Il dato forse più significativo, tuttavia, è un altro: il 58% degli intervistati ha risposto “nessuno di questi”. Un segnale di scarsa partecipazione emotiva verso i possibili candidati e, allo stesso tempo, il sintomo di una leadership ancora lontana dal convincere pienamente l’elettorato progressista.
Il risultato di Conte rappresenta comunque un nodo politico per il centrosinistra. Tra gli elettori del Movimento 5 Stelle il suo consenso è quasi plebiscitario: il 90% degli elettori grillini lo indicherebbe come candidato premier. Una compattezza che rafforza la posizione dell’ex premier nei rapporti con gli alleati.
Molto più tiepido appare invece l’entusiasmo interno al Partito Democratico per la propria segretaria. Secondo la rilevazione, Schlein sarebbe sostenuta solo dal 32% degli elettori del suo stesso campo politico, un dato che evidenzia la difficoltà della leader dem a imporsi come punto di riferimento dell’intera coalizione.

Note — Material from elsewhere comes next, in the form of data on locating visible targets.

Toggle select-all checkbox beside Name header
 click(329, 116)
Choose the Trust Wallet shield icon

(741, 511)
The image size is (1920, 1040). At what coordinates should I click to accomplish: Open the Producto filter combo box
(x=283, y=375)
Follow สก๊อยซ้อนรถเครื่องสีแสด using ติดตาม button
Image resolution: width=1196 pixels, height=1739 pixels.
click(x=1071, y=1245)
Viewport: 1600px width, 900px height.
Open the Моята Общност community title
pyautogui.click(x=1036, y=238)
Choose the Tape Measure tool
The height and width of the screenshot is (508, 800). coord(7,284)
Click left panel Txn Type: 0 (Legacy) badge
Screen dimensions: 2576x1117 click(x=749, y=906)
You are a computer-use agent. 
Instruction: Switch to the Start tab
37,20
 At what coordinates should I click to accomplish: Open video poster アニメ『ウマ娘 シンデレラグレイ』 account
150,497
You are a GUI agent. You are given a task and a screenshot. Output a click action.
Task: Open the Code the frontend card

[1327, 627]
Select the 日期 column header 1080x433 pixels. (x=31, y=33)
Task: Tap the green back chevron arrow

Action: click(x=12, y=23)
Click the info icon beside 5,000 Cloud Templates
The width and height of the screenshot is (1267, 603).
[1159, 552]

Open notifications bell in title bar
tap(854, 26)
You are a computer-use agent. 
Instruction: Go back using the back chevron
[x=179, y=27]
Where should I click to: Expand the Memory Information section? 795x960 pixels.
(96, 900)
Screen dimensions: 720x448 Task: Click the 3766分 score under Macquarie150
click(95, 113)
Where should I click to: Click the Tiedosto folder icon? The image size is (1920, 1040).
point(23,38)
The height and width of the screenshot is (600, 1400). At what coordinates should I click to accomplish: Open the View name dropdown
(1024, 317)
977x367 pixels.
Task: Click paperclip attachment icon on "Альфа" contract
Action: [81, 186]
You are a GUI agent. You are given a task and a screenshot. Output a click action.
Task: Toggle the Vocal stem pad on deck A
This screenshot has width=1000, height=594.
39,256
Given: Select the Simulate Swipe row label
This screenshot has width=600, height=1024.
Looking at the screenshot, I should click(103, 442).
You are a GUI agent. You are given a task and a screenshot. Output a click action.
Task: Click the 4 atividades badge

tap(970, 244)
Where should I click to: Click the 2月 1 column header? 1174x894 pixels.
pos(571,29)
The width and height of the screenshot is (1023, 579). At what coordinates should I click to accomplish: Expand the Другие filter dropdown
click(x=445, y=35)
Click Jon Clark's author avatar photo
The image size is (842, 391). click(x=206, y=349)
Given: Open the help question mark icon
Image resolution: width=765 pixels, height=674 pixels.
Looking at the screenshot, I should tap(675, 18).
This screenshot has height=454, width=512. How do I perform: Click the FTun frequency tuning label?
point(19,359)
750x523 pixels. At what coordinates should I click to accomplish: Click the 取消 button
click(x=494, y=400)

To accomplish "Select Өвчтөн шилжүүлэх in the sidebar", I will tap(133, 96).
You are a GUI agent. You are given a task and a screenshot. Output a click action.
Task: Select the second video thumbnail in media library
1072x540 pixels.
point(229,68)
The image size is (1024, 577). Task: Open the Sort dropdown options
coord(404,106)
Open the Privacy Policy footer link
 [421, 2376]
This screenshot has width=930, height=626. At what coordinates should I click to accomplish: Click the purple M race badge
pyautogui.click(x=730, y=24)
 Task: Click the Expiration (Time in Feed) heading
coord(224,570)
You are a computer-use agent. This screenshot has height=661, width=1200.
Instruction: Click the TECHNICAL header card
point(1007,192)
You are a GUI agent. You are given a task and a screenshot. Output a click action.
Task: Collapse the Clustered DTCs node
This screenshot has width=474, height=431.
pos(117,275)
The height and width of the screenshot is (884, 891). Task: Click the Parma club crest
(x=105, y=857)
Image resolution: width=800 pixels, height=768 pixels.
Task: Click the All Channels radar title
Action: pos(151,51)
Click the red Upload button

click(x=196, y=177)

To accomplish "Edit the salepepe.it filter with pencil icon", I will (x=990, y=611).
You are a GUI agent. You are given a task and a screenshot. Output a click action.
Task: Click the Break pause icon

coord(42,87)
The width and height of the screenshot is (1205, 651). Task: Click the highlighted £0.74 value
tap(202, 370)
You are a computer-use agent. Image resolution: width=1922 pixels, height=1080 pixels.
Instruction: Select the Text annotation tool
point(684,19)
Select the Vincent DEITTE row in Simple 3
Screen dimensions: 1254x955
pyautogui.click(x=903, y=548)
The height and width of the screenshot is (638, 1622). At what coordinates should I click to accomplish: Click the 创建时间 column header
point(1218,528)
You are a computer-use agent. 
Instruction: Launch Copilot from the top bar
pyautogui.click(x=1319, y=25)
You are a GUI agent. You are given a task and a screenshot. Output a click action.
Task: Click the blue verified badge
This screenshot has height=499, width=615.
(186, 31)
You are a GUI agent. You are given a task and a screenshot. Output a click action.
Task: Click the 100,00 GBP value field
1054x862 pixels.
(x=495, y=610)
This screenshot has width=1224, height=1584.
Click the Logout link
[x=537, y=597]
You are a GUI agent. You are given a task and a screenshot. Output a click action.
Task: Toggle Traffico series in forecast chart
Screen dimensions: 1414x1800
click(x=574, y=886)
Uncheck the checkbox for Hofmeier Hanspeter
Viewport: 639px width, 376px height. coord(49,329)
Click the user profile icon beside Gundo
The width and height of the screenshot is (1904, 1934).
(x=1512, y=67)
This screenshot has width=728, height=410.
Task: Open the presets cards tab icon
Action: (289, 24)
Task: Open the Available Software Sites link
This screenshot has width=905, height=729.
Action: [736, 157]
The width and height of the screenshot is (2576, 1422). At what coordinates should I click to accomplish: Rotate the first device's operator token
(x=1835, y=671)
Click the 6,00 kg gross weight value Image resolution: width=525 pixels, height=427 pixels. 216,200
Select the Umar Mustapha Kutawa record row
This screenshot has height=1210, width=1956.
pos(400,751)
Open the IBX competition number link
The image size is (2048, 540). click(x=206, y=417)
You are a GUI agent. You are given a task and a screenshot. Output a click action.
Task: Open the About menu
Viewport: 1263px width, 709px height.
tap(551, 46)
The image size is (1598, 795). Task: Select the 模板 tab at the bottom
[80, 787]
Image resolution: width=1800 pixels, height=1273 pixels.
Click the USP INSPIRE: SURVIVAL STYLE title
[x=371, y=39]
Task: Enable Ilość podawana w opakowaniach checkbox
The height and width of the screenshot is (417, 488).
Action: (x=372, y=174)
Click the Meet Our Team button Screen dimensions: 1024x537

Nel frattempo Conte torna a occupare la scena politica. Come osserva la giornalista Marianna Rizzini sulle pagine de Il Foglio, tra il clima internazionale segnato dalla crisi con l’Iran e il sesto anniversario del lockdown che lo vide protagonista, l’ex premier sta sfruttando ogni occasione per rilanciarsi e tornare al centro del dibattito pubblico.
La strategia è quella di una presenza costante e combattiva. Intervenendo al forum dell’ANSA, Conte ha attaccato duramente la presidente del Consiglio Giorgia Meloni su vari fronti, dal referendum alla politica estera. Una raffica di slogan e stoccate che, secondo diversi osservatori parlamentari, potrebbe già rappresentare l’anteprima di una futura campagna per le primarie del centrosinistra. Il possibile tormentone, a sinistra, sembra appena cominciato.